RECORDS SUPPLIED:
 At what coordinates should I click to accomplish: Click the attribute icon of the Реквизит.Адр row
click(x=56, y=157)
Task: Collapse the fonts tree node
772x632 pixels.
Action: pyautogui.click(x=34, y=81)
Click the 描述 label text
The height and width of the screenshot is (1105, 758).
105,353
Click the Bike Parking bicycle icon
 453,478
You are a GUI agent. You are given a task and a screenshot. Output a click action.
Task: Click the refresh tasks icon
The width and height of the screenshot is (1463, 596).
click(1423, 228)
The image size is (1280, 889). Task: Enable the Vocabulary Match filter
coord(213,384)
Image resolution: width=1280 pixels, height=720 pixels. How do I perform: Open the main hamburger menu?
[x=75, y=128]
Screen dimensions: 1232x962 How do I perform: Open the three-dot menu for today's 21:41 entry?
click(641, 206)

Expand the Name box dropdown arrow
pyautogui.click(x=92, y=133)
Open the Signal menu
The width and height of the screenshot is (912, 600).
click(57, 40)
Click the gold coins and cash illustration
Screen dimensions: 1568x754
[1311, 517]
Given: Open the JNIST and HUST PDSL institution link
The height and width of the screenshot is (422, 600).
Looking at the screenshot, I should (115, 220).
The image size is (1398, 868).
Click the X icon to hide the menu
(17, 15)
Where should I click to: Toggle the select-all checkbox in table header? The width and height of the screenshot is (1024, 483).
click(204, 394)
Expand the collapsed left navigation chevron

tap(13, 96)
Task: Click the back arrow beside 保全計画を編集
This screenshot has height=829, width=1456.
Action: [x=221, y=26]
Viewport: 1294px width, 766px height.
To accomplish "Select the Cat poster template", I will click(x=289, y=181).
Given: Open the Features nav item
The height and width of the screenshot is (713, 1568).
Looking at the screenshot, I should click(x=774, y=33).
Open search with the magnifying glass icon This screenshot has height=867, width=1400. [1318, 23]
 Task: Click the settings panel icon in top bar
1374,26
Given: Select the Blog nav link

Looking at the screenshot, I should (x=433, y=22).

THE PROBLEM:
Reproduce the data above in full, substituting "Goal:" for each occurrence of "Given:" and leaving every other character unchanged.

RESULT OF THIS EXERCISE:
 At what coordinates should I click to accomplish: Click the attribute icon of the Реквизит.Адр row
click(x=56, y=157)
Task: Collapse the fonts tree node
772x632 pixels.
Action: pyautogui.click(x=34, y=81)
Click the 描述 label text
The height and width of the screenshot is (1105, 758).
105,353
Click the Bike Parking bicycle icon
 453,478
You are a GUI agent. You are given a task and a screenshot. Output a click action.
Task: Click the refresh tasks icon
The width and height of the screenshot is (1463, 596).
click(1423, 228)
The image size is (1280, 889). Task: Enable the Vocabulary Match filter
coord(213,384)
Image resolution: width=1280 pixels, height=720 pixels. How do I perform: Open the main hamburger menu?
[x=75, y=128]
Screen dimensions: 1232x962 How do I perform: Open the three-dot menu for today's 21:41 entry?
click(641, 206)

Expand the Name box dropdown arrow
pyautogui.click(x=92, y=133)
Open the Signal menu
The width and height of the screenshot is (912, 600).
click(57, 40)
Click the gold coins and cash illustration
Screen dimensions: 1568x754
[1311, 517]
Goal: Open the JNIST and HUST PDSL institution link
The height and width of the screenshot is (422, 600).
Looking at the screenshot, I should (115, 220).
The image size is (1398, 868).
Click the X icon to hide the menu
(17, 15)
Where should I click to: Toggle the select-all checkbox in table header? The width and height of the screenshot is (1024, 483).
click(204, 394)
Expand the collapsed left navigation chevron

tap(13, 96)
Task: Click the back arrow beside 保全計画を編集
This screenshot has height=829, width=1456.
Action: [x=221, y=26]
Viewport: 1294px width, 766px height.
To accomplish "Select the Cat poster template", I will click(x=289, y=181).
Goal: Open the Features nav item
The height and width of the screenshot is (713, 1568).
Looking at the screenshot, I should click(x=774, y=33).
Open search with the magnifying glass icon This screenshot has height=867, width=1400. [1318, 23]
 Task: Click the settings panel icon in top bar
1374,26
Goal: Select the Blog nav link

Looking at the screenshot, I should (x=433, y=22).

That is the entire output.